### Activity
The data below should be restated word for word, pictures omitted.

Screenshot grounding data

------------------------------------

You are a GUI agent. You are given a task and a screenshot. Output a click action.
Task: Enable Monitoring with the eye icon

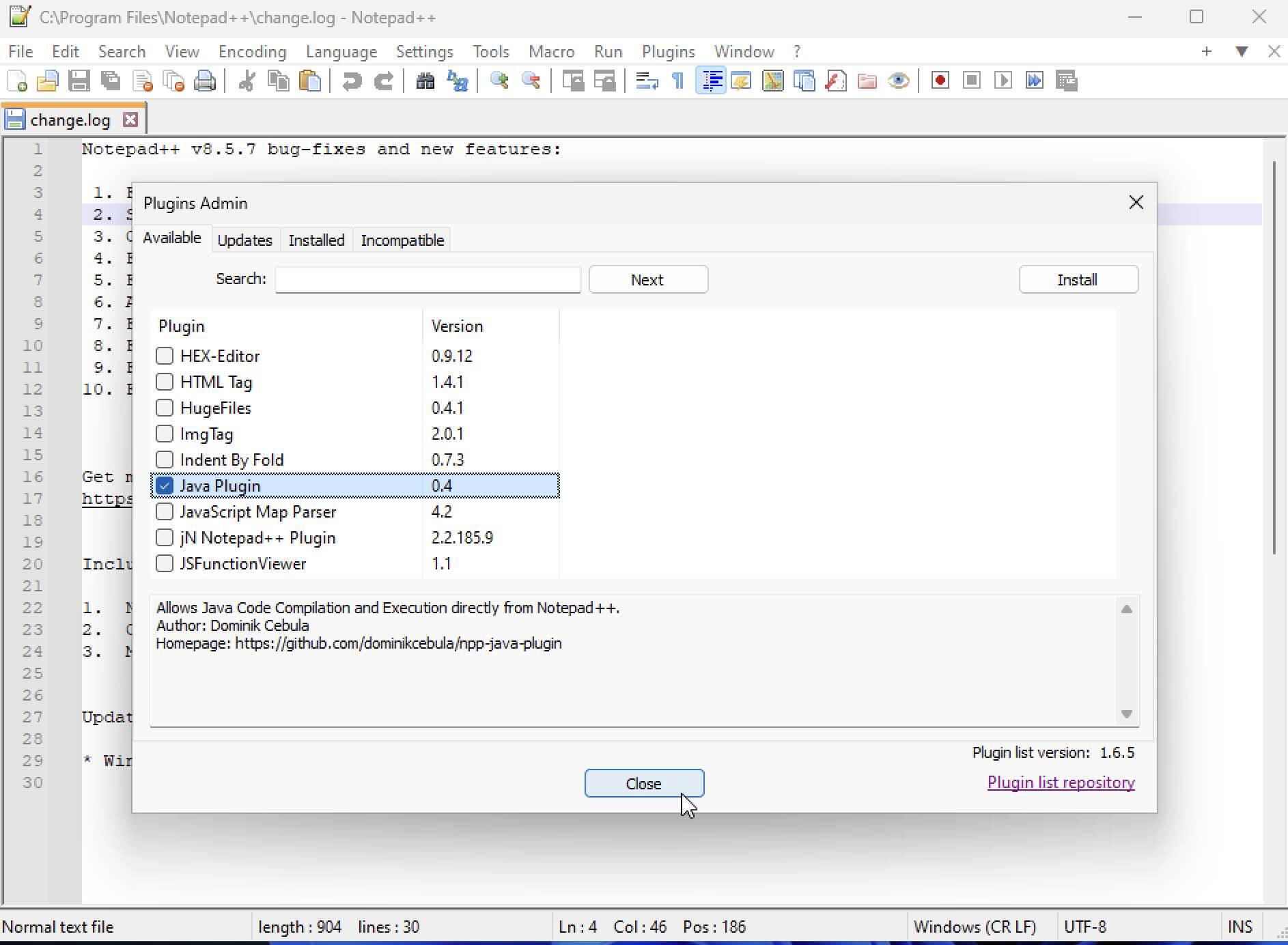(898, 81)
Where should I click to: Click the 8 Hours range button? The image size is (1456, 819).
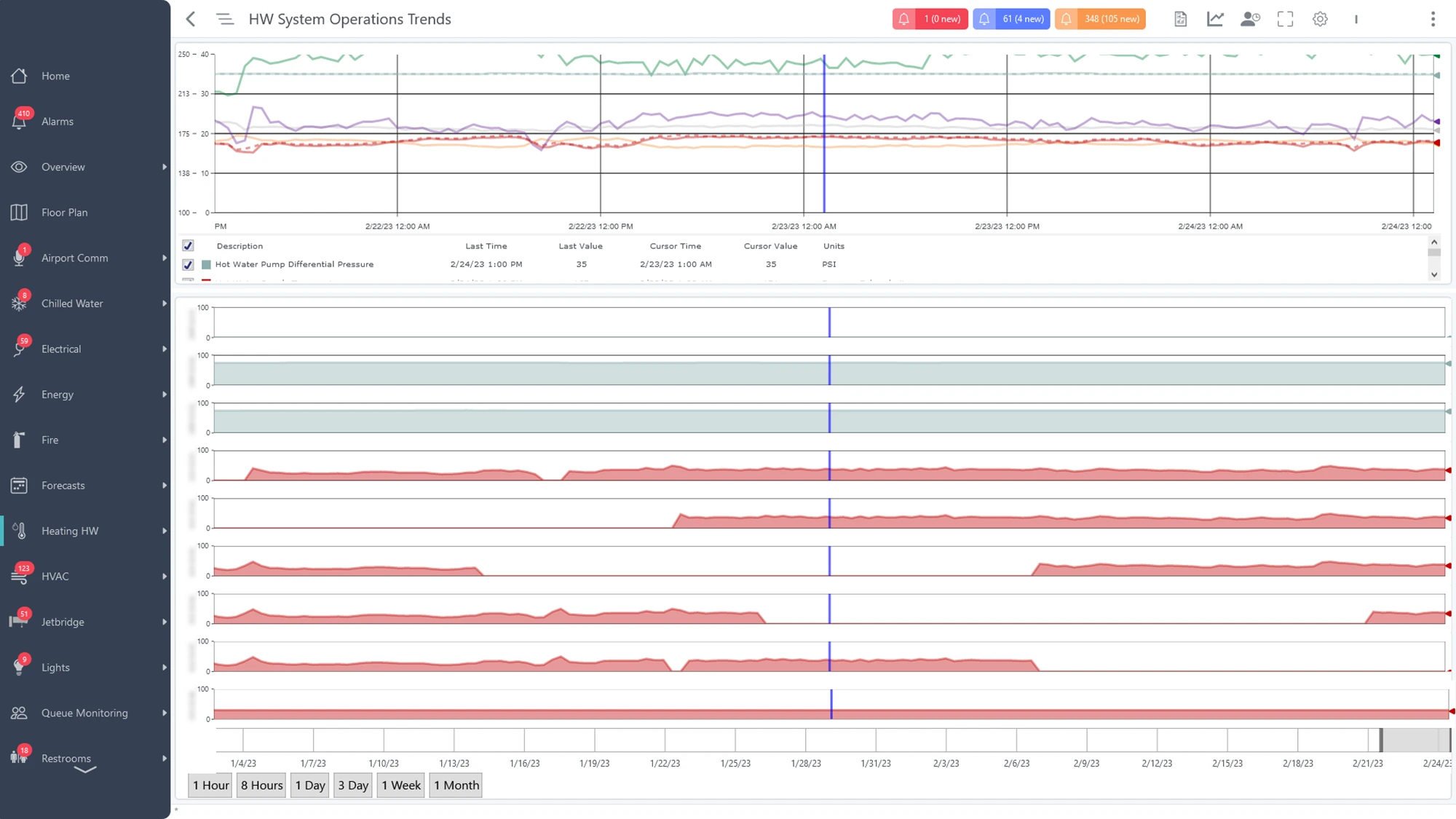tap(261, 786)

------------------------------------

### Written response
You are a GUI agent. You are given a task and a screenshot. Output a click action.
Task: Enable Monitoring with the eye icon

(898, 81)
Where should I click to: Click the 8 Hours range button? The image size is (1456, 819).
tap(261, 786)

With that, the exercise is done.